The Power of Russia

So all this gallant blood has gushed in vain!
And Poland, by the Northern Condor's beak
And talons torn, lies prostrated again.
O British patriots, that were wont to speak
Once loudly on this theme, now hushed or meek!
O heartless men of Europe, Goth and Gaul!
Cold, adder-deaf to Poland's dying shriek!
That saw the world's last land of heroes fall!
The brand of burning shame is on you all—all—all!

But this is not the drama's closing act!
Its tragic curtain must uprise anew.
Nations, mute accessories to the fact!
That Upas-tree of power, whose fostering dew
Was Polish blood, has yet to cast o'er you
The lengthening shadow of its head elate—
A deadly shadow, darkening nature's hue!
To all that's hallowed, righteous, pure, and great,
Wo! wo! when they are reached by Russia's withering hate.

Russia that on his throne of adamant
Consults what nation's breast shall next be gored,
He on Polonia's Golgotha will plant
His standard fresh; and, horde succeeding horde,
On patriot tombstones he will whet the sword
For more stupendous slaughters of the free.
Then Europe's realms, when their best blood is poured,
Shall miss thee, Poland! as they bend the knee,
All—all in grief, but none in glory, likening thee.

Why smote ye not the giant whilst he reeled?
O fair occasion, gone for ever by!
To have locked his lances in their northern field,
Innocuous as the phantom chivalry
That flames and hurtles from yon boreal sky!
Now wave thy pennon, Russia, o'er the land
Once Poland; build thy bristling castles high;
Dig dungeon's deep; for Poland's wrested brand
Is now a weapon new to widen thy command—

An awful width! Norwegian woods shall build
His fleets—the Swede his vassal, and the Dane:
The glebe of fifty kingdoms shall be tilled
To feed his dazzling, desolating train,
Camped sumless 'twixt the Black and Baltic main
Brute hosts, I own, but Sparta could not write,
And Rome, half-barbarous, bound Achaia's chain:
So Russia's spirit, 'midst Sclavonic night,
Burns with a fire more dread than all your polished light.

But Russia's limbs (so blinded statesmen say)
Are crude, and too colossal to cohere.
O lamentable weakness! reckoning weak
The stripling Titan, strengthening year by year.
What implement lacks he for war's career
That grows on earth, or in its floods and mines?
Eighth sharer of the inhabitable sphere,
Whom Persia bows to, China ill confines,
And India's homage waits, when Albion's star declines!

But time will teach the Russ even conquering war
Has handmaid arts: aye, aye, the Russ will woo
All sciences that speed Bellona's car,
All murder's tactic arts, and win them too;
But never holier Muses shall imbue
His breast, that's made of nature's basest clay:
The sabre, knout, and dungeon's vapour blue
His laws and ethics—far from him away
Are all the lovely Nine that breathe but freedom's day.

Say even his serfs, half humanized, should learn
Their human rights,—will Mars put out his flame
In Russian bosoms? no, he'll bid them burn
A thousand years for nought but martial fame
Like Romans:—yet forgive me, Roman name!
Rome could impart what Russia never can—
Proud civic right to salve submission's shame,
Our strife is coming; but in freedom's van
The Polish Eagle's fall is big with fate to man.

Proud bird of old! Mohammed's moon recoiled
Before thy swoop: had we been timely bold,
That swoop, still free, had stunned the Russ, and foiled
Earth's new oppressors as it foiled her old.
Now thy majestic eyes are shut and cold.
And colder still Polonia's children find
The sympathetic hands that we outhold.
But, Poles, when we are gone, the world will mind
Ye bore the brunt of fate, and bled for humankind.

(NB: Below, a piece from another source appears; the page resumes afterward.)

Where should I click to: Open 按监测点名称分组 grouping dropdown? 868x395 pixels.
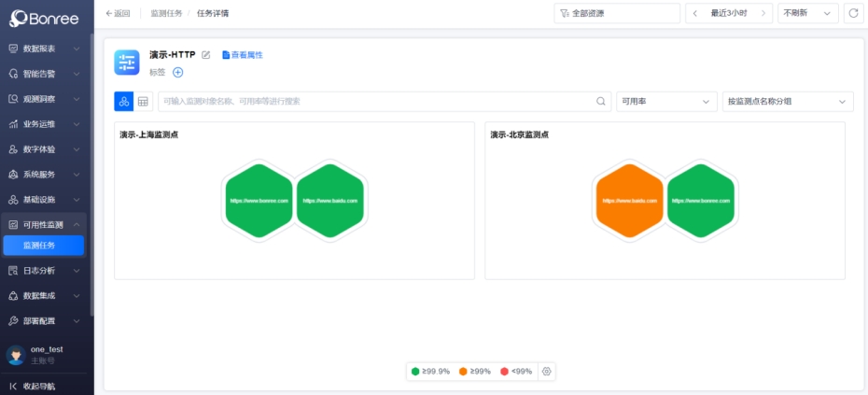point(787,101)
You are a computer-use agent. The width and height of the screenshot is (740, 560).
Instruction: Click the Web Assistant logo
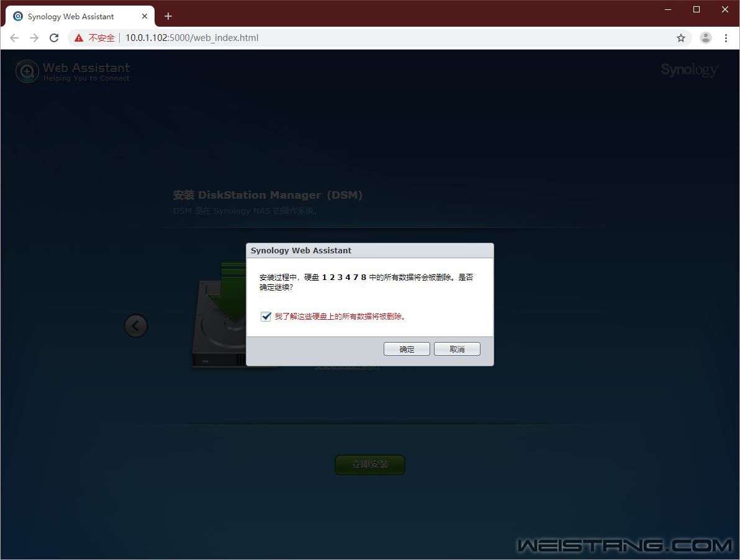[73, 71]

So hallowedly have ye fulfilled your part
My pride repudiates even the sigh that blends
With Poland's name—name written on my heart.
My heroes, my grief-consecrated friends!
Your sorrow in nobility transcends
Your conqueror's joy; his cheek may blush; but shame
Can tinge not yours, though exile's tear descends;
Nor would ye change your conscience, cause, and name
For his with all his wealth and all his felon fame.

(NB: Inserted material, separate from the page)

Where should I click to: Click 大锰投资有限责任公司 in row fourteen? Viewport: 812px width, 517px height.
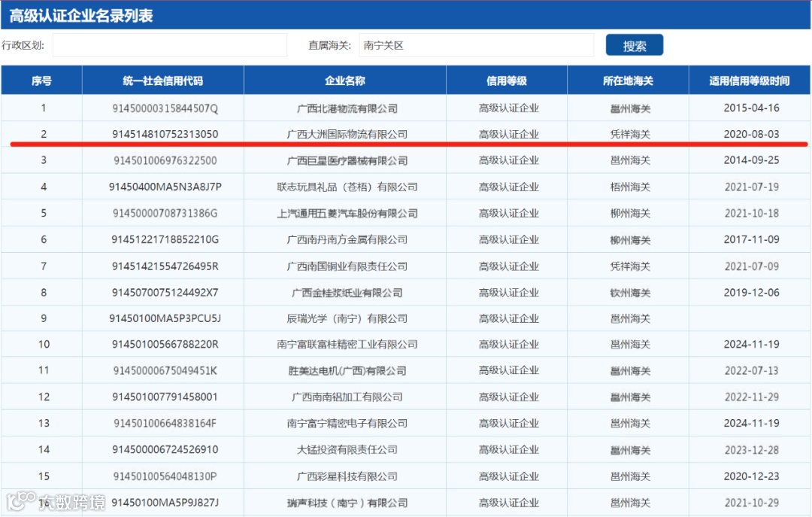pos(344,449)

Thee, Niemciewitz, whose song of stirring power
The Czar forbids to sound in Polish lands,—
Thee, Czartoryski, in thy banished bower
The patricide, who in thy palace stands,
May envy! Proudly may Polonia's bands
Throw down their swords at Europe's feet in scorn,
Saying—‘Russia from the metal of these brands
Shall forge the fetters of your sons unborn.